Ao monitorar os temas de saúde mais frequentes nas redes sociais, blogs e sites de busca, cientistas são capazes até de detectar epidemias. Nos EUA, por exemplo, um aumento nas consultas relacionadas a diarreia e intoxicação alimentar no Google serviu como pista para identificar um surto de salmonelose. é o que relata um trabalho publicado no New England Journal of Medicine (NEJM) em 2009.
Além de serviços parecidos com os do Cure Together, o site Patients Like Me (patientslikeme.com) apresenta estatísticas sobre eficácia e riscos de remédios e outras terapias. Há também uma lista de testes clínicos com novos medicamentos – ainda não aprovados – e o contato das empresas responsáveis.
Até mesmo um ranking com os melhores e piores médicos é possível encontrar nos sites americanos Rate MDs (ratemds.com) e Revolution Health (revolutionhealth.com). A lista dos “top 10” é elaborada com as notas atribuídas pelos pacientes cadastrados.
Muitos argumentam que os comentários feitos nesses sites, por serem anônimos, não são confiáveis. Mas um artigo do NEJM afirma que eles têm algo a ensinar. No texto, a psiquiatra Shaili Jain ressalta que médicos costumam aprender nos livros ou com os colegas o que faz um bom profissional. “Raramente ouvimos os anseios dos pacientes porque, no mundo real, eles não costumam dizer o que pensam cara a cara”, diz ela.

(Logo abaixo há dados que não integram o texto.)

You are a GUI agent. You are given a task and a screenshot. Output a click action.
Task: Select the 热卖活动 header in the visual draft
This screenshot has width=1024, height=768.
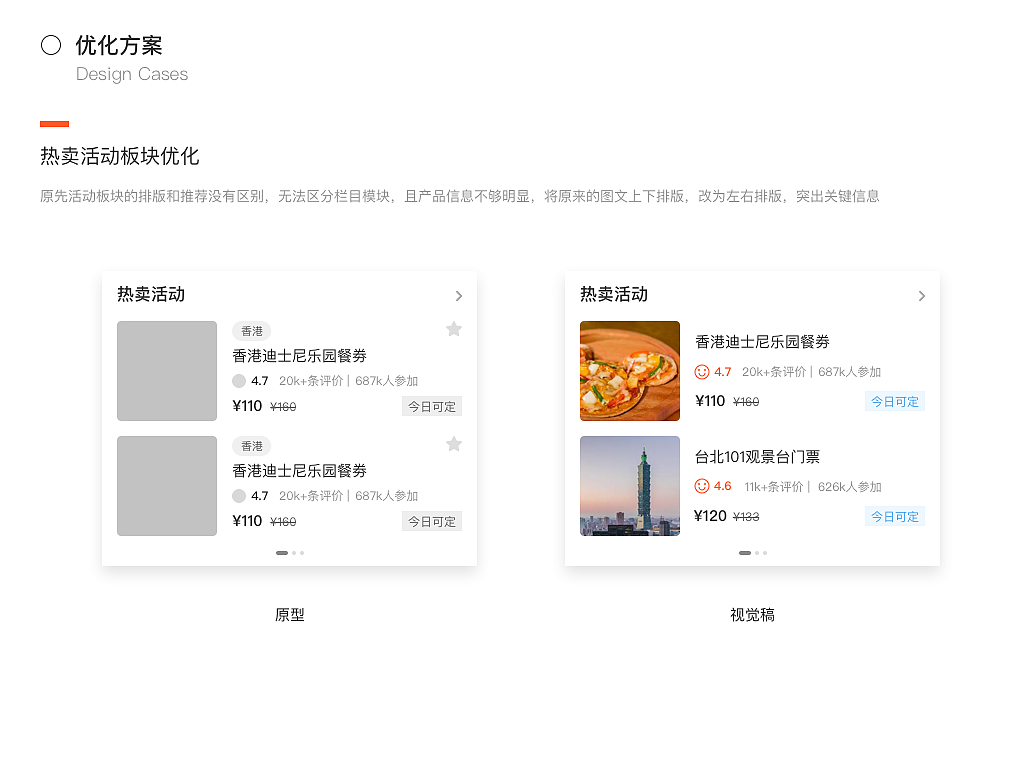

Em relatório de 2010, a consultoria Terra Fórum apontou a Saúde 2.0 como “tendência que transforma a dinâmica de prestação de serviço no setor ao retirar dos profissionais de saúde o monopólio do conhecimento”. “Os médicos sempre serão resistentes, mas, a despeito das críticas, as ferramentas da web 2.0 estão aí. é melhor que você participe e as utilize bem”, diz o consultor Claudio Terra.